## WHAT THIS TASK INVOLVES
Without any alteration, retype the records that appear below.
___ MATERIAL SHOWN ___
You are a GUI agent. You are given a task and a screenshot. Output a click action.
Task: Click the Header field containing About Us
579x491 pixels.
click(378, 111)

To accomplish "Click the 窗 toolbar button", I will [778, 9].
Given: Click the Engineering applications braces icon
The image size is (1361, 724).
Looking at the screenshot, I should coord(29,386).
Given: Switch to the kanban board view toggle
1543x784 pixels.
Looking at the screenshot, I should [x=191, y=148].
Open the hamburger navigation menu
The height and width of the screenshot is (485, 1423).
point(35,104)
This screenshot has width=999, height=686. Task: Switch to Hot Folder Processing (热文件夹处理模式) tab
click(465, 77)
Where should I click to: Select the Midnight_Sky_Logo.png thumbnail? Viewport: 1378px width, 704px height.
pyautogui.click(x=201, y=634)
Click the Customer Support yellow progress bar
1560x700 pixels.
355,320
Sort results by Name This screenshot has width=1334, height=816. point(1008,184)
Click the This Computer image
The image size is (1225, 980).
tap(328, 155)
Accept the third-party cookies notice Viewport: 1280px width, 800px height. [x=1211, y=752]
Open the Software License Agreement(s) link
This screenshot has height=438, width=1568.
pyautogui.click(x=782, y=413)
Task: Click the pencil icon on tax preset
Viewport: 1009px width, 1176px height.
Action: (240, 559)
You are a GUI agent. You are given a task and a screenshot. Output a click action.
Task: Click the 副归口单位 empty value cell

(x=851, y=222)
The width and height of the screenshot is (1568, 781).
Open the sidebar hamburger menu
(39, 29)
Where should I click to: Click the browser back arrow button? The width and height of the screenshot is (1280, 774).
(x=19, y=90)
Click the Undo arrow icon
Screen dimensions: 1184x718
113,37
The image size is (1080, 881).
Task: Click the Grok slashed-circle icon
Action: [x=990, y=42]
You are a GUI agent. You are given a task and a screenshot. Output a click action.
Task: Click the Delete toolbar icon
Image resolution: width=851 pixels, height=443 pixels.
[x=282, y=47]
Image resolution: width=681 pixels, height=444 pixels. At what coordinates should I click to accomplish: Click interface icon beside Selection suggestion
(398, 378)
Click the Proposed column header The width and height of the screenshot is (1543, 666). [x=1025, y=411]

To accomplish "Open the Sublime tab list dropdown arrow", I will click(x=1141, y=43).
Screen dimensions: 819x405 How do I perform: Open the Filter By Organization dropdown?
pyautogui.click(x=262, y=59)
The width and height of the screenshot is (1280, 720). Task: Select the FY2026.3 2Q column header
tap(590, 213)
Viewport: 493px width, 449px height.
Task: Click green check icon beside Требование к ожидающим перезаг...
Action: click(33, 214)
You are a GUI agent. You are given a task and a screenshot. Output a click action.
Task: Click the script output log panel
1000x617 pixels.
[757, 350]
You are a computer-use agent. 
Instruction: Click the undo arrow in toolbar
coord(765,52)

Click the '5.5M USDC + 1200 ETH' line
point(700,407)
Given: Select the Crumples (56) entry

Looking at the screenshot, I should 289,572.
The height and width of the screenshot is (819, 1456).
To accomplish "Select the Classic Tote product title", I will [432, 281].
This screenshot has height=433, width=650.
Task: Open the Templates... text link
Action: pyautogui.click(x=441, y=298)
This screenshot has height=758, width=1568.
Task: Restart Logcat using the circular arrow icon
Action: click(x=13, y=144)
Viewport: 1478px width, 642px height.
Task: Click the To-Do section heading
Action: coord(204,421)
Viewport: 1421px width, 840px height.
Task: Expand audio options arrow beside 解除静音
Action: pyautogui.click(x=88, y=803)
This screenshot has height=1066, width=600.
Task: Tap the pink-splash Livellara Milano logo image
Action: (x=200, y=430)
___
## REPLY TO THE TASK
You are a GUI agent. You are given a task and a screenshot. Output a click action.
Task: Click the Header field containing About Us
579x491 pixels.
click(378, 111)

To accomplish "Click the 窗 toolbar button", I will [778, 9].
Given: Click the Engineering applications braces icon
The image size is (1361, 724).
Looking at the screenshot, I should coord(29,386).
Given: Switch to the kanban board view toggle
1543x784 pixels.
Looking at the screenshot, I should [x=191, y=148].
Open the hamburger navigation menu
The height and width of the screenshot is (485, 1423).
point(35,104)
This screenshot has width=999, height=686. Task: Switch to Hot Folder Processing (热文件夹处理模式) tab
click(465, 77)
Where should I click to: Select the Midnight_Sky_Logo.png thumbnail? Viewport: 1378px width, 704px height.
pyautogui.click(x=201, y=634)
Click the Customer Support yellow progress bar
1560x700 pixels.
355,320
Sort results by Name This screenshot has width=1334, height=816. point(1008,184)
Click the This Computer image
The image size is (1225, 980).
tap(328, 155)
Accept the third-party cookies notice Viewport: 1280px width, 800px height. [x=1211, y=752]
Open the Software License Agreement(s) link
This screenshot has height=438, width=1568.
pyautogui.click(x=782, y=413)
Task: Click the pencil icon on tax preset
Viewport: 1009px width, 1176px height.
Action: (240, 559)
You are a GUI agent. You are given a task and a screenshot. Output a click action.
Task: Click the 副归口单位 empty value cell

(x=851, y=222)
The width and height of the screenshot is (1568, 781).
Open the sidebar hamburger menu
(39, 29)
Where should I click to: Click the browser back arrow button? The width and height of the screenshot is (1280, 774).
(x=19, y=90)
Click the Undo arrow icon
Screen dimensions: 1184x718
113,37
The image size is (1080, 881).
Task: Click the Grok slashed-circle icon
Action: [x=990, y=42]
You are a GUI agent. You are given a task and a screenshot. Output a click action.
Task: Click the Delete toolbar icon
Image resolution: width=851 pixels, height=443 pixels.
[x=282, y=47]
Image resolution: width=681 pixels, height=444 pixels. At what coordinates should I click to accomplish: Click interface icon beside Selection suggestion
(398, 378)
Click the Proposed column header The width and height of the screenshot is (1543, 666). [x=1025, y=411]

To accomplish "Open the Sublime tab list dropdown arrow", I will click(x=1141, y=43).
Screen dimensions: 819x405 How do I perform: Open the Filter By Organization dropdown?
pyautogui.click(x=262, y=59)
The width and height of the screenshot is (1280, 720). Task: Select the FY2026.3 2Q column header
tap(590, 213)
Viewport: 493px width, 449px height.
Task: Click green check icon beside Требование к ожидающим перезаг...
Action: click(33, 214)
You are a GUI agent. You are given a task and a screenshot. Output a click action.
Task: Click the script output log panel
1000x617 pixels.
[757, 350]
You are a computer-use agent. 
Instruction: Click the undo arrow in toolbar
coord(765,52)

Click the '5.5M USDC + 1200 ETH' line
point(700,407)
Given: Select the Crumples (56) entry

Looking at the screenshot, I should 289,572.
The height and width of the screenshot is (819, 1456).
To accomplish "Select the Classic Tote product title", I will [432, 281].
This screenshot has height=433, width=650.
Task: Open the Templates... text link
Action: pyautogui.click(x=441, y=298)
This screenshot has height=758, width=1568.
Task: Restart Logcat using the circular arrow icon
Action: click(x=13, y=144)
Viewport: 1478px width, 642px height.
Task: Click the To-Do section heading
Action: coord(204,421)
Viewport: 1421px width, 840px height.
Task: Expand audio options arrow beside 解除静音
Action: pyautogui.click(x=88, y=803)
This screenshot has height=1066, width=600.
Task: Tap the pink-splash Livellara Milano logo image
Action: (x=200, y=430)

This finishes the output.